The outer office was larger than my inner one, with a couch against the right side wall as you came in, a few reception chairs, and a little table for coffee and snacks opposite. The big wooden desk opposite the entry, serving as the barrier to my inner sanctum, bore a few personal items — a framed family photo, a vase usually adorned by a few flowers but just an empty vessel currently, a blotter, pen-and-pencil cup, and a modern IBM Selectric that seemed wrong for an ancient chunk of wood that was damn near as scarred up as yours truly. This in a room whose stingy array of windows included Venetian blinds making ’40s crime-movie patterns on the walls.
Still, this was a modest space even if right now it seemed cavernously empty. The coffee maker was just this cold cylinder of steel, the only fragrance touching the air an unpleasant chemical one courtesy of the Hackard janitorial staff. Morning sunlight floated with dust motes and, just a week since she left, a fine coating of the stuff reminded the man who paid the rent here that he’d never run a dust-cloth across anything in the place ever. Only she had.
She.
Velda.
That was a picture of her there on the desk — her desk — but its presence did not represent an out-of-control ego, though she looked typically lovely in the photo, all that raven hair in its style-defying page boy and the big, slightly Asian-looking brown eyes, those full red-lipsticked lips any movie goddess might envy. No, this was a family portrait — Velda, her matronly mother Mildred, and her sister Mikki, just an adolescent here but a young woman now. A beauty who one day might rival her older sister.
This outer office, which dwarfed my inner one, had never seemed particularly large to me. No need. A private detective’s office doesn’t get much walk-in trade; it doesn’t need to echo a doctor’s reception area, even if the customers also have afflictions that need attention. Now, however, it seemed a vast hollow shell, so empty without the woman who guarded my gate.
Seated behind her desk, I absorbed the emptiness. My eyes traveled to the little coffee-and-snacks table, and like a ghost shimmering into solidity, there she was. Not her, of course. But the memory of her, not long ago.
“You’ll be fine without me,” Velda said. “If this lasts longer than a few weeks, you can get a temp in.”
“Temps don’t pack cute little automatics in their purse,” I’d said.
She turned with two cups of coffee in hand and strolled over with that liquid grace of hers on full display. What she did with a pale silk blouse, black pencil skirt and kitten heels must’ve been illegal in some states. Surely a female couldn’t get away with going around packing concealed weapons like those — broad shoulders, full breasts, narrow waist and swell of swell hips — not without landing in the clink somewhere or other, anyway. Just those long muscular legs alone, hiding under the innocuous black fabric, could get a strip joint closed down for obscenity.

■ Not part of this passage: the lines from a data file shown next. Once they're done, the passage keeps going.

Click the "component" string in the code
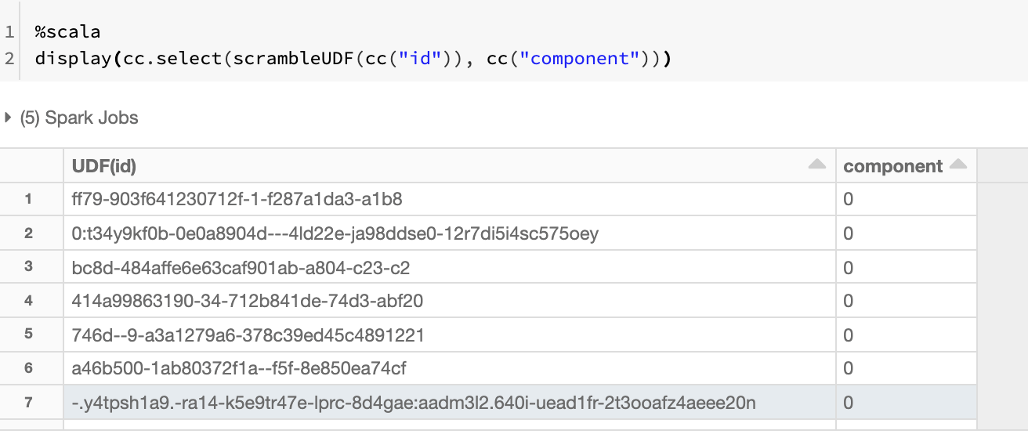 pyautogui.click(x=581, y=59)
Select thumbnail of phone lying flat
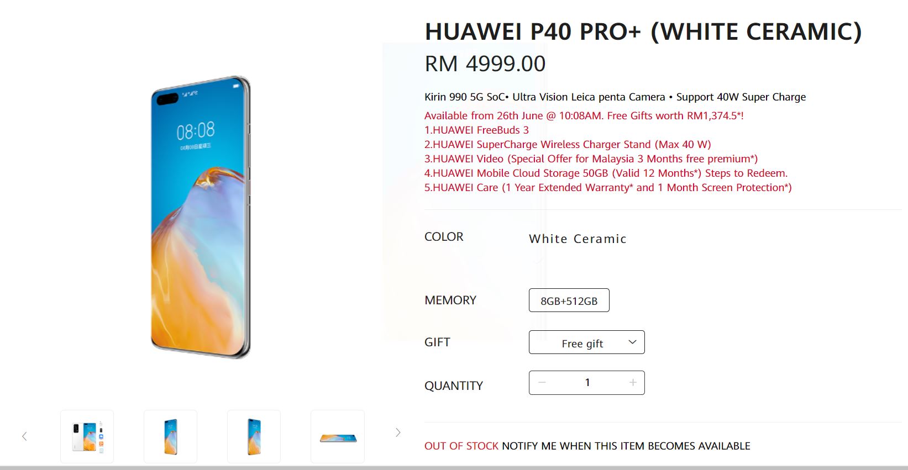This screenshot has height=470, width=908. coord(338,436)
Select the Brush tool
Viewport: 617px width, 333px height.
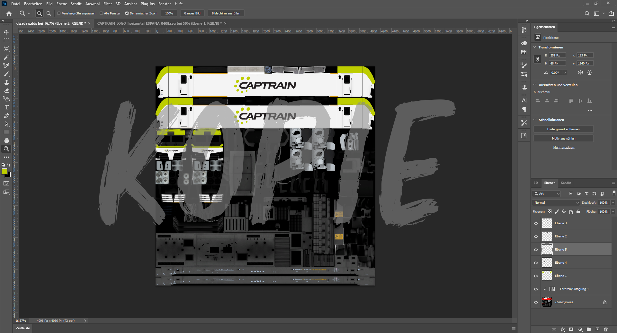pos(6,74)
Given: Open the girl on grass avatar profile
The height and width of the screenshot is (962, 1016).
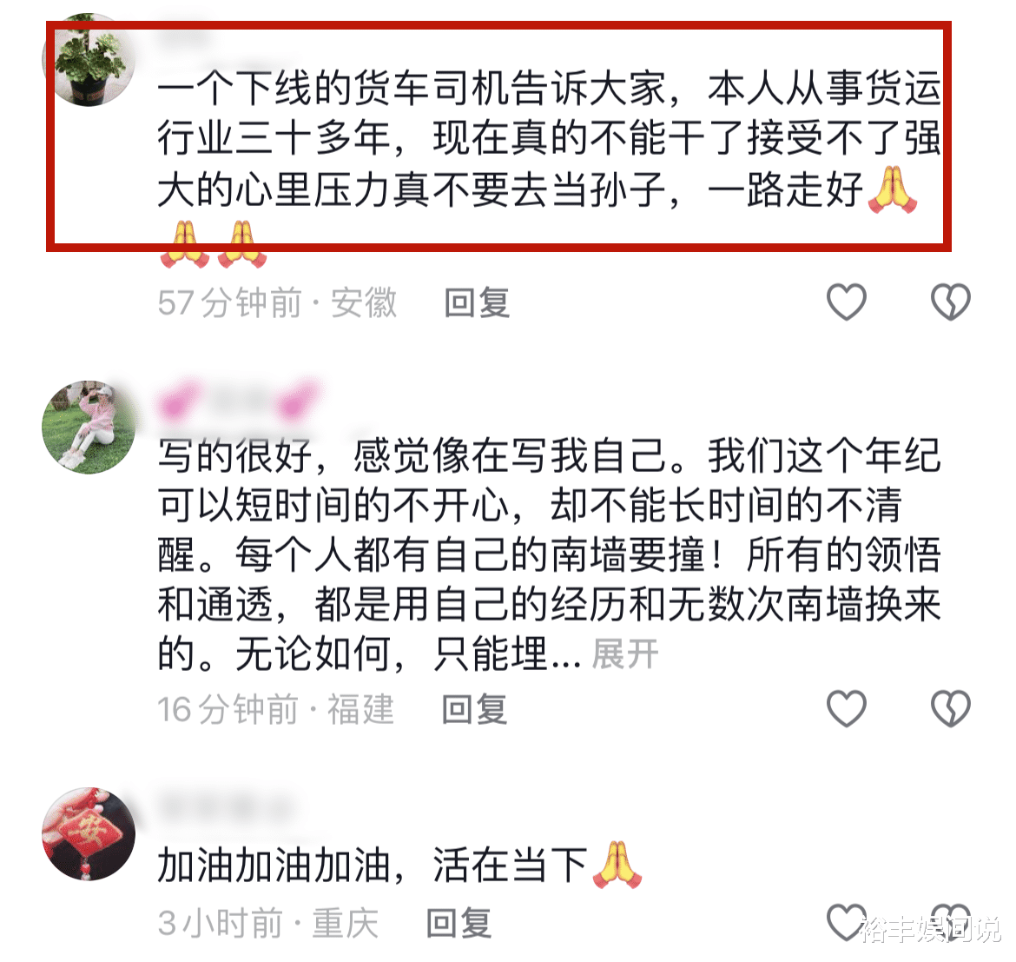Looking at the screenshot, I should click(x=89, y=428).
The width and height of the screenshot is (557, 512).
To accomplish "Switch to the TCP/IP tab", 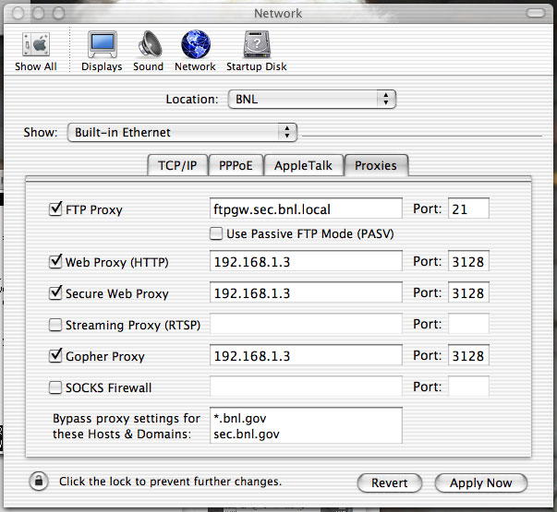I will [176, 166].
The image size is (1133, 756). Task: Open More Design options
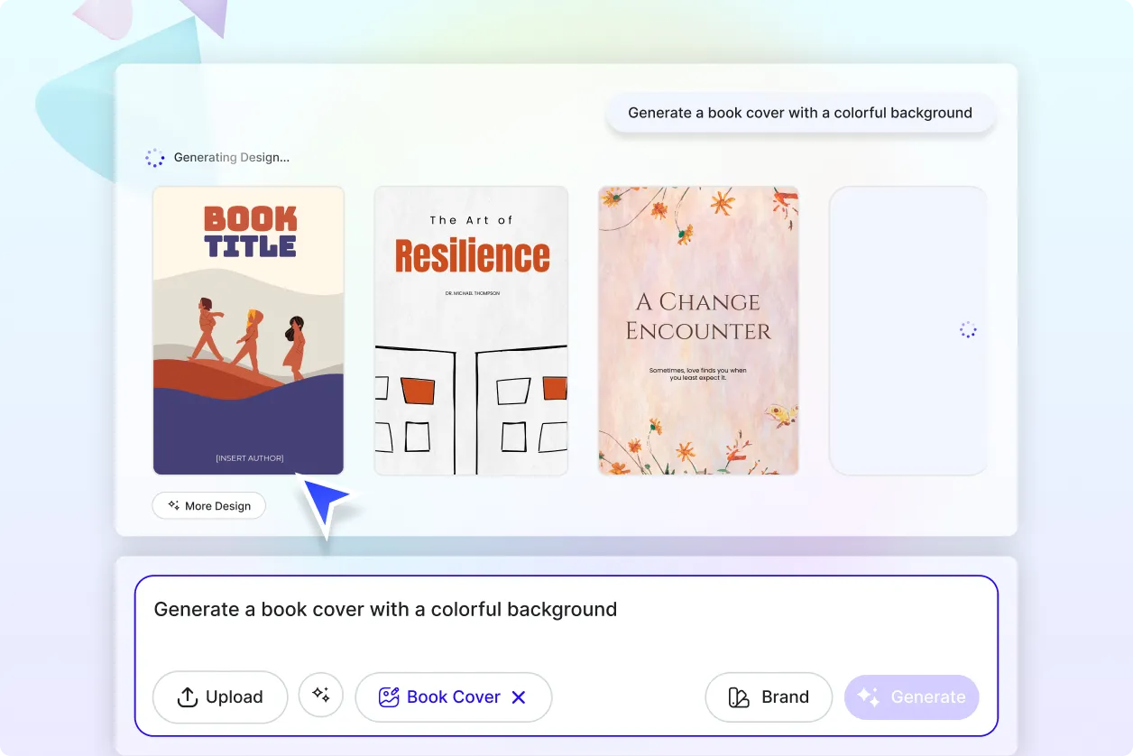pos(208,505)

But there was nothing obscene about this beauty. Not a damn thing. Angels can wear anything they please, and look any way they like. Michelangelo used to draw them stark naked, just not this sinfully lovely.

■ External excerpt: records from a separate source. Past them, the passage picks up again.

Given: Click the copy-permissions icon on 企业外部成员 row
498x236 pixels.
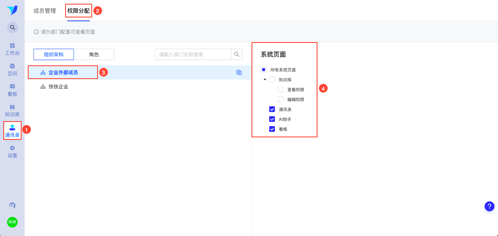Looking at the screenshot, I should (x=239, y=72).
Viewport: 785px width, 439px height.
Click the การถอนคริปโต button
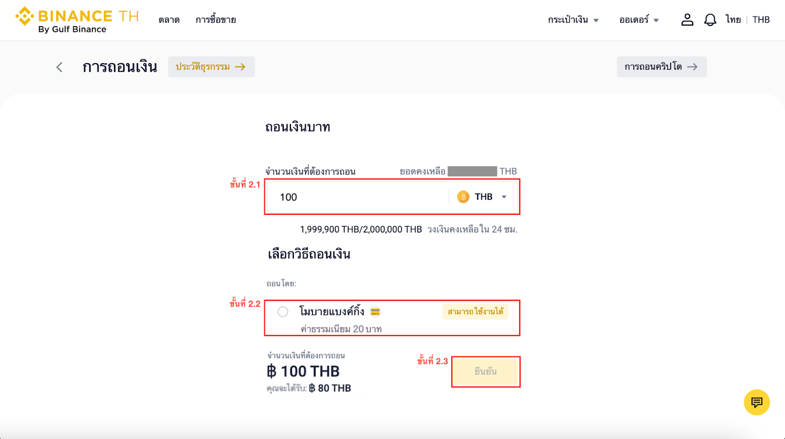tap(661, 67)
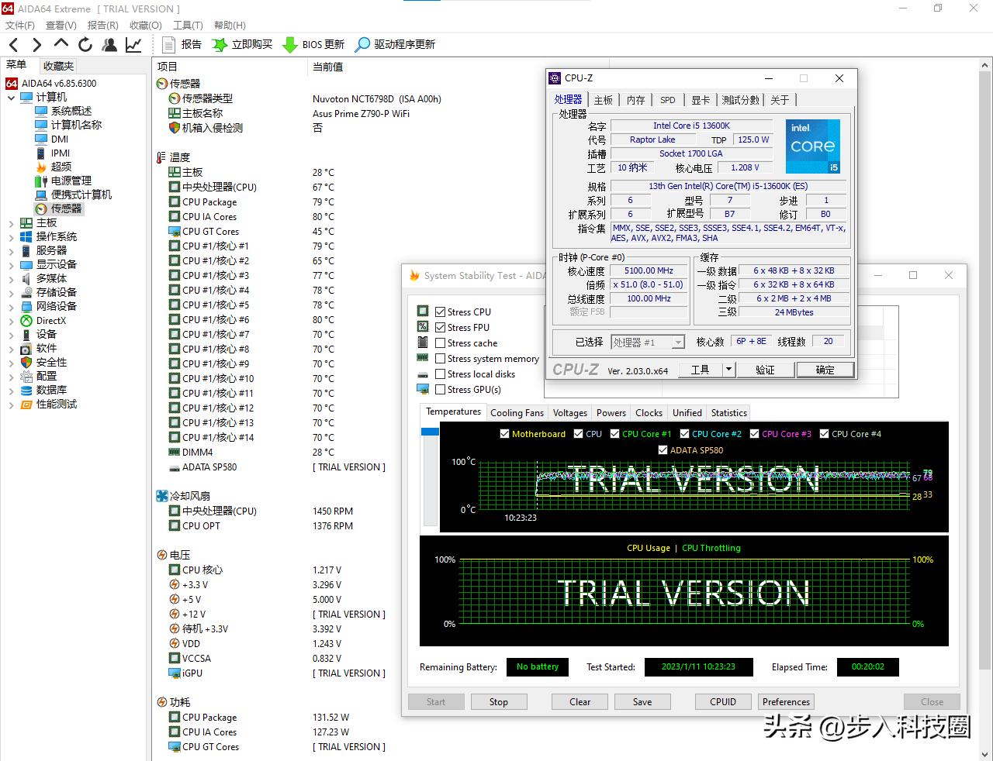Click the 验证 button in CPU-Z
Viewport: 993px width, 761px height.
pos(765,370)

Suddenly we were in my inner office and the desk I was behind was my own, the spareness of the room broken only by a few framed wall photos of the occasional illustrious client, an operator’s license, and a sharp-shooter award here and there. She sat with half of her hips slung on the edge of my desk and handed me the cup of coffee.

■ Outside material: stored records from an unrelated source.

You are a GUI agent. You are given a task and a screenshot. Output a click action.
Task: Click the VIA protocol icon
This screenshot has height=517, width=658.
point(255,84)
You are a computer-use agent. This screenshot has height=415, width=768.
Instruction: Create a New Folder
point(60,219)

“Hope that’s enough sugar and cream,” Velda said, as if she hadn’t made the mix a thousand times. “I know what a big sissy you are.”
“Don’t spoil me,” I said, “right when you’re cutting me loose.”
She looked down on me. Even seated, she was tall. “I’m not cutting you loose. This is just for now.”
“We could hire somebody to stay with your sister,” I said. I sipped. Her coffee was always perfect. “I’m willing to pay the freight.”
That babe could frown without creasing a damn thing. “It’s not just Mikki, though I’d hate to think what I might’ve got myself into, the way kids have a mind of their own these days. It’s Mom. That broken hip is going to take time to heal.”
“Too much time. Doll, we can spend weekends out there in your mom’s place. I got nothing against her moving to Long Island. It’s... nice.”
Velda shrugged and a scythe blade of black hair swung. “Maybe it’ll come to that, Mike. For now, I want to be there for Mom and for Mikki. Surely you can understand.”
“I’m a selfish only child. I don’t understand shit.”
She sipped her coffee. “I’m well aware you have a... flaw or two.”
“Name one.”
She laughed and, goddamnit, so did I.
“As long as Mom is in that nursing home,” Velda said, “I should probably be there. Not that I’m really worried about Mikki.”
“Naw, your sis is a good kid.” Straight A student and budding tennis star that she was. “And I doubt your mom will put up with not being home for very long, either. Doll, you know I support you in anything you need to do. Family comes first.”
Velda came around and sat in my lap and my swivel chair took it well, its groan almost like a purr. Arms around my neck, she planted a big sticky kiss on her big ugly boss and, when the clinch was over, lifted my chin with a red-nailed fingertip and said, “That’s gonna have to hold you.”
“Is this that cruel and unusual punishment I hear so much about?”
A shake of her head made the ebony arcs swing. “It’s just the bitter truth. Can you handle it?”
“Haven’t you heard? I’m a tough guy.”
She gave me one more quick kiss. “You’re an old softie.”
“Where you’re concerned, I am.”
“We’ll see each other weekends.”
But we’d missed the last few. Work had kept me away, including the Ray Giles business for the News.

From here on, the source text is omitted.